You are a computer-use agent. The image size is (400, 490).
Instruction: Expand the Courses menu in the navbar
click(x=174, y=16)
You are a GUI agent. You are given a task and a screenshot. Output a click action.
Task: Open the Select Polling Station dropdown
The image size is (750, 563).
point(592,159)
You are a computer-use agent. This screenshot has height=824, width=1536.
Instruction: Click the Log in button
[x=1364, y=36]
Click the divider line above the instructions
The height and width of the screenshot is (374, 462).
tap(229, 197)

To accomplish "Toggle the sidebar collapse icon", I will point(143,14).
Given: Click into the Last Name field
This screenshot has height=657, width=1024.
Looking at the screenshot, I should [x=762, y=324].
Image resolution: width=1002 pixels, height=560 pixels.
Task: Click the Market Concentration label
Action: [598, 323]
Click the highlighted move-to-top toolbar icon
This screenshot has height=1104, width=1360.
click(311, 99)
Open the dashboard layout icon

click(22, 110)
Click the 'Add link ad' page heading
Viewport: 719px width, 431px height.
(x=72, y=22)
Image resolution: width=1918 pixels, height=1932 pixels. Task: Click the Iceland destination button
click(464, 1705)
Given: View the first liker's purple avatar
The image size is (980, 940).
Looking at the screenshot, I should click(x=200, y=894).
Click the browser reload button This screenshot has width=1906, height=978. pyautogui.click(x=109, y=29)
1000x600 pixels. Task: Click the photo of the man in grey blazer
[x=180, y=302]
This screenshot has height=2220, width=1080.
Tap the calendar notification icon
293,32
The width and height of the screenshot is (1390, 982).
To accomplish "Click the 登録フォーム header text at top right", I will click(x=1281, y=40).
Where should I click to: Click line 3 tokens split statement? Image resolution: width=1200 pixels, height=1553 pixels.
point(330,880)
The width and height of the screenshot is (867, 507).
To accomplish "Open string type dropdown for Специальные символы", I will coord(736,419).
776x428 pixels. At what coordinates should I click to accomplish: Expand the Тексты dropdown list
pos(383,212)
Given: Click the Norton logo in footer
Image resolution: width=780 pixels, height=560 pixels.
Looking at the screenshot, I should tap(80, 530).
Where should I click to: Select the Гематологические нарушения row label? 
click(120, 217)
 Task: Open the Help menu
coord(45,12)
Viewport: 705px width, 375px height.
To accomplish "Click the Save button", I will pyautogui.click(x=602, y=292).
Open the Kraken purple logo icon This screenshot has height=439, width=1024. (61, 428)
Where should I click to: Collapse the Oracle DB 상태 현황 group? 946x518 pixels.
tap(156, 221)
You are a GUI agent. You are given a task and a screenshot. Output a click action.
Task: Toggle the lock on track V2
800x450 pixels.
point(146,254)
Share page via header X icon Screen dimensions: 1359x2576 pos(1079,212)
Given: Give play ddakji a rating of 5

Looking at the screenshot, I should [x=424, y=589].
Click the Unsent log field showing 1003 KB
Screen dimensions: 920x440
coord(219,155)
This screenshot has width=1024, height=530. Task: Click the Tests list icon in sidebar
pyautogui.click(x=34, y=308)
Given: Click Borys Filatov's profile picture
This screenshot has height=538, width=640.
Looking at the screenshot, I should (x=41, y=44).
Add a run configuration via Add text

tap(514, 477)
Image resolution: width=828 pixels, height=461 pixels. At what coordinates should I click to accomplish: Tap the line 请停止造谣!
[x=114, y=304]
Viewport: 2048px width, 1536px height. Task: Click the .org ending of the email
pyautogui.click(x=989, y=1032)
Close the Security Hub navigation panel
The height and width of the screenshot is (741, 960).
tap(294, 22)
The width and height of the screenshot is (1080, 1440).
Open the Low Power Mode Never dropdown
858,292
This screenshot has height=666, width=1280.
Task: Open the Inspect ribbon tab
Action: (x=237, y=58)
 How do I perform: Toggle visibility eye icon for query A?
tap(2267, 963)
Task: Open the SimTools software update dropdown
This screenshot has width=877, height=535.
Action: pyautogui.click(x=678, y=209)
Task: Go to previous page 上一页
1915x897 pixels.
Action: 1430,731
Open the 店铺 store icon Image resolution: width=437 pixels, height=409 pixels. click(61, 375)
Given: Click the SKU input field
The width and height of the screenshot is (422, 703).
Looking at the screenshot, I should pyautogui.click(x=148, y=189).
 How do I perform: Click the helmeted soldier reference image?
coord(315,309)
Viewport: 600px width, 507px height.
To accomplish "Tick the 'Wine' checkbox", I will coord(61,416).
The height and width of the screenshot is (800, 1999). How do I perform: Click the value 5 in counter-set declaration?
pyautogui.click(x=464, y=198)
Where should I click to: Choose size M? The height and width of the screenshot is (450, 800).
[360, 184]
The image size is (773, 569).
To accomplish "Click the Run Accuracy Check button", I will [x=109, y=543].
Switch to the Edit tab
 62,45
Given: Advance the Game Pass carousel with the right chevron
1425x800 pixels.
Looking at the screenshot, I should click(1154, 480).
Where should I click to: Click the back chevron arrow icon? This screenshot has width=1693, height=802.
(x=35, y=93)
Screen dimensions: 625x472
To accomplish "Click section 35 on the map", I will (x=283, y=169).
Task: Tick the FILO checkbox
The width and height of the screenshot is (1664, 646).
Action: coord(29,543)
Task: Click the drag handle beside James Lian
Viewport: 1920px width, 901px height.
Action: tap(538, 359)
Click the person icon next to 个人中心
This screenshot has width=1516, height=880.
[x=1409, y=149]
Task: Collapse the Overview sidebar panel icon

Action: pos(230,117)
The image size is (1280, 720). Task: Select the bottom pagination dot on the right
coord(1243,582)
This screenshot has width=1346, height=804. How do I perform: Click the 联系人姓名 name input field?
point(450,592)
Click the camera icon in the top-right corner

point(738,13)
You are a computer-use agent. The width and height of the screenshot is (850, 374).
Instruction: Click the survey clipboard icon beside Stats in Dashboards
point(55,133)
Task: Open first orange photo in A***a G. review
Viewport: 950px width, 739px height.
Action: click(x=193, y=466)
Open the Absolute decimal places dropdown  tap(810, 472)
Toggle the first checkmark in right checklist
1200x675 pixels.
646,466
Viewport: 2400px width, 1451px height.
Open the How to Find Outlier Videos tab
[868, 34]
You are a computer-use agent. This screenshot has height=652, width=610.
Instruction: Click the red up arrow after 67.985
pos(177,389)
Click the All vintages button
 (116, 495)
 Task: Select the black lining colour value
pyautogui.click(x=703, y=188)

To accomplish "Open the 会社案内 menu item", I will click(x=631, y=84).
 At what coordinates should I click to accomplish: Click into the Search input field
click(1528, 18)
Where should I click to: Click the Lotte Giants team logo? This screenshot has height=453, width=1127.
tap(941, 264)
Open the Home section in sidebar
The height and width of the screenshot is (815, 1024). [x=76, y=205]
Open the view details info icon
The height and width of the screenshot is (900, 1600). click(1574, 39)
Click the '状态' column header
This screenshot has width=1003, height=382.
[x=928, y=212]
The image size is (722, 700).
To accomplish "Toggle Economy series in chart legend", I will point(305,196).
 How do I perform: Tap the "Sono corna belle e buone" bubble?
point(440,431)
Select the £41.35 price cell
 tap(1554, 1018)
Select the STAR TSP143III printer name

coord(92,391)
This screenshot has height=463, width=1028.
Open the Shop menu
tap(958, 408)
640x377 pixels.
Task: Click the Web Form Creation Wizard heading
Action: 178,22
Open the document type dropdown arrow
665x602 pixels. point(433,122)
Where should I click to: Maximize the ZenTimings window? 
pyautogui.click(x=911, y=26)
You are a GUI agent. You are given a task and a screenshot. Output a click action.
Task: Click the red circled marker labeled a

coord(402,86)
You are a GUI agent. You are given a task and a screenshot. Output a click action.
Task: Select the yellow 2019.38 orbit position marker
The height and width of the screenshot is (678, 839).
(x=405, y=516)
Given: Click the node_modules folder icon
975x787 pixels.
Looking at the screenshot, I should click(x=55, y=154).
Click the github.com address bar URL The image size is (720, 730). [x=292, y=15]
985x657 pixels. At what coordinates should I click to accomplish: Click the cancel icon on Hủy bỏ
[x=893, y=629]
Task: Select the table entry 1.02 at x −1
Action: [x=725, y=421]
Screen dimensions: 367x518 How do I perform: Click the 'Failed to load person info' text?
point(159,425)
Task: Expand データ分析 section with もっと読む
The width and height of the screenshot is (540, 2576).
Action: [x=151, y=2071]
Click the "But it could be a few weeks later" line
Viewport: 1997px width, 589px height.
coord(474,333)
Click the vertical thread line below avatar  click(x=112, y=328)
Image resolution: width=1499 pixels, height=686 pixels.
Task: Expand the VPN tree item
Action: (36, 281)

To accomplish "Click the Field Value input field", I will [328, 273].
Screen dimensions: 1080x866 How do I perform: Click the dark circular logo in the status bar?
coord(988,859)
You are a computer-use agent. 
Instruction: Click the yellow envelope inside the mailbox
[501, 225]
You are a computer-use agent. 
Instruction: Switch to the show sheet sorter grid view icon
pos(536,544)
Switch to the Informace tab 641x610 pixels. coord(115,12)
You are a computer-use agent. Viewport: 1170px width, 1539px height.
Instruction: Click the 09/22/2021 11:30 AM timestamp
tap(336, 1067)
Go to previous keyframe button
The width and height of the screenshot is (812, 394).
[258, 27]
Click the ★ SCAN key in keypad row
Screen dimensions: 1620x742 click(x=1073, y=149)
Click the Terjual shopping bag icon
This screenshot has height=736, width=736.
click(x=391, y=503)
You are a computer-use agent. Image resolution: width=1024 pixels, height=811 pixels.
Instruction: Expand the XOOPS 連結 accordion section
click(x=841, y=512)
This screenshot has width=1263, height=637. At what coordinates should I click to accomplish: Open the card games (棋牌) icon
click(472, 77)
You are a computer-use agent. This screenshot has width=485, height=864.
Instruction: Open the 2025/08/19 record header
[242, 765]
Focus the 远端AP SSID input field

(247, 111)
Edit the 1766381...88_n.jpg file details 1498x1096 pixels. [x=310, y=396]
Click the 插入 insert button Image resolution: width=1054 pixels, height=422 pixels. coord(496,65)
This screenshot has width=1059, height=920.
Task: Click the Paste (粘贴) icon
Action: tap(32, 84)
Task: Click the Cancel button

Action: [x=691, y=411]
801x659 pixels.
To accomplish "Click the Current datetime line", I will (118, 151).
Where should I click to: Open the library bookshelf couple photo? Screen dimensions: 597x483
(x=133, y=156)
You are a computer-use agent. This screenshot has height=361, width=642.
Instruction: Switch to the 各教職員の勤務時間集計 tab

......

**Your goal**
Scan the lines above for "The height and width of the screenshot is (800, 1999)." and for "The image size is (773, 569).". Repeat exactly the line holding each of them and every line in between.

**Answer space**
The height and width of the screenshot is (800, 1999). How do I perform: Click the value 5 in counter-set declaration?
pyautogui.click(x=464, y=198)
Where should I click to: Choose size M? The height and width of the screenshot is (450, 800).
[360, 184]
The image size is (773, 569).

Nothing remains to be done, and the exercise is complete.